- **Document extract**
● ● ● ● ● ● ●

Remember when we all watched with gaping maws at the ignorance of politicians and pundits on ABC1's Q&A program? Remember when Daniel Silk wrote a substantial letter of complaint to the ABC about how poorly the discussion was handled? Well Daniel has had something of a result from his letter, which led to an assessment of the program and an apology and admission that some of the remarks made by Tony Jones could be "confusing and misleading". A footnote has been added to the Q&A webpage for the particular program. It doesn't fix what went wrong on the night, but a GG to Daniel for raising the alarm in an official capacity — and the Q&A team will probably be more careful to get things straight should gaming come up again in future.
The full reply letter to Daniel from the ABC after the jump. [Thanks to Daniel for sharing!]
Thank you for your email. Please accept my sincere apologies for the delay in responding to your concerns.
In keeping with our complaint handling procedures, Audience and Consumer Affairs has reviewed the Q & A broadcast of 24 July 2008, assessed it against ABC editorial standards, considered the points you make and, in order to ensure procedural fairness, sought comment from the program team.

● ● ● ● ● ● ●

- **Supplied records**
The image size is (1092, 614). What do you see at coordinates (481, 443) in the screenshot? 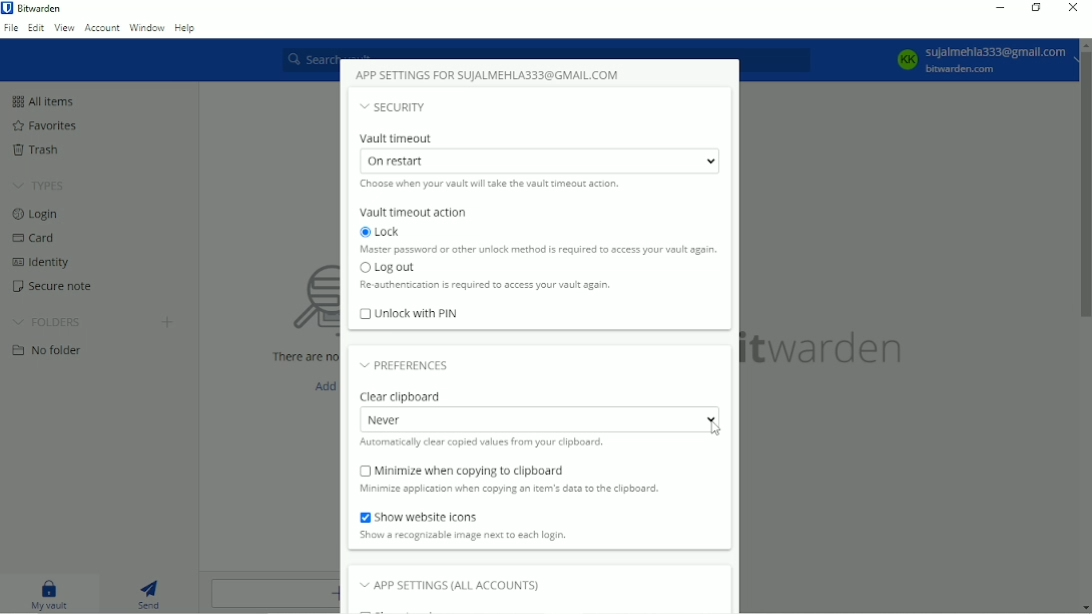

● ● ● ● ● ● ●

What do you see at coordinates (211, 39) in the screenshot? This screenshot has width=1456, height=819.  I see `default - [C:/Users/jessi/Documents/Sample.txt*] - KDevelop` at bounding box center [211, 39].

● ● ● ● ● ● ●

- **Exercise task 1**
In the post about the ABC's reply to the Q&A complaint, why did Audience and Consumer Affairs seek comment from the program team? Answer in one to three sentences.
- **Exercise task 2**
Extend the post about the ABC's reply to the Q&A complaint, starting from the point where it stops.
The data that comes after the text is not needed for these tasks.

- **Exercise response 1**
Audience and Consumer Affairs sought comment from the program team in order to ensure procedural fairness. It did this as part of its review of the broadcast of 24 July 2008 against ABC editorial standards.

- **Exercise response 2**
With regard to the background information on the game Fallout 3 provided by presenter Tony Jones, we acknowledge your point that the game was refused classification by the Classification Board because of the intravenous drug use, rather than the violence in the game. While Tony Jones mentioned the issue of drug use and violence in his précis of the game, he offered no specifics on why the game was actually refused classification. From our own understanding of the game of Fallout 3, the ABC believes that it is legitimate to mention the violence in the game. Mr Jones did not state that the main purpose of the game was to kill everyone. For your information Fallout 3 was used as it was a topical example of a game that had been refused classification by the Classification Board.
The ABC apologises for the information provided by presenter Tony Jones in the middle of the discussion on gaming and agrees that it may have been confusing and misleading. Mr Jones was aware that a rating system exists for games. He had been briefed on concerns that the current system is inadequate because it does not provide an R rating. But regrettably in the pressure of the program and in attempting to summarise and point to the lack of a comprehensive rating system, Mr Jones erred by stating that there was no ratings system for video games.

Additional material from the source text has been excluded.